While Allegiance’s arguments are supported by the record, there is also other evidence supporting the trial court’s findings that Range submitted its permit application within a reasonable time under the circumstances. The evidence in the record shows that an operator such as Range must evaluate and decide on drill sites; determine the applicable zoning and waiver requirements; work with surveyors to prepare the necessary surveys and plats; identify, contact, and obtain leases from nearby mineral interest owners; identify, contact, and obtain set-back waivers from nearby homeowners within a certain distance; and prepare, file, and prosecute the permits to completion. The complexity of each of these tasks depends on the circumstances in each case.
The July 2008 amendment to the SUA reduced the number of drill sites from four to one, meaning Range could only drill on the southern portion of the Property while attempting to sufficiently access the minerals on the northern portion of the Property. This required that Range obtain leases from the State of Texas to cross Highway 380 and from other adjacent mineral owners to avoid the need for a spacing exception from the Texas Railroad Commission. Range began negotiating these leases by at least August 2008.
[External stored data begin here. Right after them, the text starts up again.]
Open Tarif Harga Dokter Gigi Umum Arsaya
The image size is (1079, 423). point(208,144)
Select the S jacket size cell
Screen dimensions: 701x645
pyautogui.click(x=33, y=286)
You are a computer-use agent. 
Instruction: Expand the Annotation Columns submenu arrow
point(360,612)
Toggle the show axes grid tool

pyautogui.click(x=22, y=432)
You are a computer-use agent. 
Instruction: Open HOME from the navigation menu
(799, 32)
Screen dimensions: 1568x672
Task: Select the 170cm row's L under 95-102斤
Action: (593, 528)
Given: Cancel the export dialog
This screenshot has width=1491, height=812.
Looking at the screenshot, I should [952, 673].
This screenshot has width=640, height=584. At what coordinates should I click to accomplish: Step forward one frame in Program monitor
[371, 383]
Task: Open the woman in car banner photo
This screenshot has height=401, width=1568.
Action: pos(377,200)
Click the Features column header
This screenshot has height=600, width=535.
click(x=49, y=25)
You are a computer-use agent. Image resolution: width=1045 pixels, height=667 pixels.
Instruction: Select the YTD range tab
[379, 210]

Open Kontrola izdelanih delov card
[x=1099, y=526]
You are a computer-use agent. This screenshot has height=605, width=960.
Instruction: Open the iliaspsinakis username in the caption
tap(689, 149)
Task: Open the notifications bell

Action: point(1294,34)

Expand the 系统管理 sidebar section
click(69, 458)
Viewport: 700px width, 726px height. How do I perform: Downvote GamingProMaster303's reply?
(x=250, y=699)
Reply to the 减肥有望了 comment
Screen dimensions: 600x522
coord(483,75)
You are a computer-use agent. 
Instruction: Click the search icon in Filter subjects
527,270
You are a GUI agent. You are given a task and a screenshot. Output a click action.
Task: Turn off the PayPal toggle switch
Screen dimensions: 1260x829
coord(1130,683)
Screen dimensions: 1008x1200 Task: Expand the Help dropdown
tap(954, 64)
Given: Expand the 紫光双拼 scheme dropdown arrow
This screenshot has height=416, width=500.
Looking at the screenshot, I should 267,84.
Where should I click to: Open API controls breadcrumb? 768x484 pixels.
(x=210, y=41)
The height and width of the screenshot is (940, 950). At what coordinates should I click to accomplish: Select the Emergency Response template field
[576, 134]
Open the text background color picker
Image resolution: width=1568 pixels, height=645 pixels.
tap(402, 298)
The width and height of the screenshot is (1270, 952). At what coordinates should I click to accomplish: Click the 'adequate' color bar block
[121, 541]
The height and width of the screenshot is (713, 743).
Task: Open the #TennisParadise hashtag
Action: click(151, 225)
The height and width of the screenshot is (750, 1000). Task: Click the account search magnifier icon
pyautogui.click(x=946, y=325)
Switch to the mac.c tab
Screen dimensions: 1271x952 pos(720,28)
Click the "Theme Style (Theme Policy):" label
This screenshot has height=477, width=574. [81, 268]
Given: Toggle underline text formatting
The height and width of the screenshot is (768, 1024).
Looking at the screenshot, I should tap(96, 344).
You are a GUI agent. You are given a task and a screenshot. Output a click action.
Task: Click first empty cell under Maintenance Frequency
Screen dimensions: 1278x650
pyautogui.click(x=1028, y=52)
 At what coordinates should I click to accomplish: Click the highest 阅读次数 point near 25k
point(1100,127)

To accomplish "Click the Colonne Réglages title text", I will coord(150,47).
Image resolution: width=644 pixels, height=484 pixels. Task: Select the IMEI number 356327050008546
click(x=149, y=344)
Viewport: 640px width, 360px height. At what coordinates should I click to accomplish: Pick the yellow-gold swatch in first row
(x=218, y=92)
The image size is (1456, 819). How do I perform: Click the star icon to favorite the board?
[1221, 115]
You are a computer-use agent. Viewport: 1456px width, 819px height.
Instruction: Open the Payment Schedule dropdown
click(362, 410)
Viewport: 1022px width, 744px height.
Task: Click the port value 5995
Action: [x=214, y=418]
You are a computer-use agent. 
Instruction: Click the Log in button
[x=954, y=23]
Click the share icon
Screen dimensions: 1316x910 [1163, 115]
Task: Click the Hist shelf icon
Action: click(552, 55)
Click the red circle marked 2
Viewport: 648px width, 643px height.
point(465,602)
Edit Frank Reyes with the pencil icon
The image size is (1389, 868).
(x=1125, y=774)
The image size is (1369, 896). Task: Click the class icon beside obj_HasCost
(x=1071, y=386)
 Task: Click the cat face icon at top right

In order to drill the six wells on the Property that Range believed necessary to fully develop the minerals, Range was also required to obtain set-back waivers from three homeowners. Range acquired the first two waivers by April 2008, and Allegiance contends that Range knew by August 2008 that it would not be able to obtain the third waiver. However, the record includes evidence that Range continued negotiations beyond that time. As of September 2008, the third homeowner wanted Range to make its best offer without further negotiation; Range, by November 2008, had made an offer of $4,000 to the homeowner, and Range ultimately offered to lease the homeowner’s property for between $5,000 and $10,000. The homeowner refused, and Range decided in February 2009 that it had to proceed with only two set-back waivers and drill five wells on the Property instead of six.
In the meantime, Patton had requested on January 2, 2009, that the surveyors begin preparing the plats for submission to the City. In addition, Range submitted applications to and received permits from the Texas Railroad Commission and the Texas Commission on Environmental Quality in March 2009, and the surveyor finalized the final plat for submission to the City in late March 2009.
Range then filed its application for a Gas Well Plat on April 3, three months before the Development Deadline. Although Range had believed all along that a SUP would also be required, both the City’s website and Range’s surveyor had recently indicated that a SUP was not required, and the City planner that accepted Range’s Gas Well Plat application told Patton on April 3 that it was at least possible that Range would not have to go through the SUP process. But on April 6, the City informed Range that a SUP was in fact required, and Range submitted its SUP application ten days later. When it filed its SUP application, Range met with City officials and requested that the City expedite the SUP process, and the City agreed. As of April 16, the plan was to have the SUP application before the planning and zoning commission on May 20 and before the City Council on June 16. Thereafter, and as discussed above, Range’s SUP application was ultimately postponed to the June 17 planning and zoning commission hearing and the July 21 City Council meeting because of the zoning classification error in the City’s May 7 public notice.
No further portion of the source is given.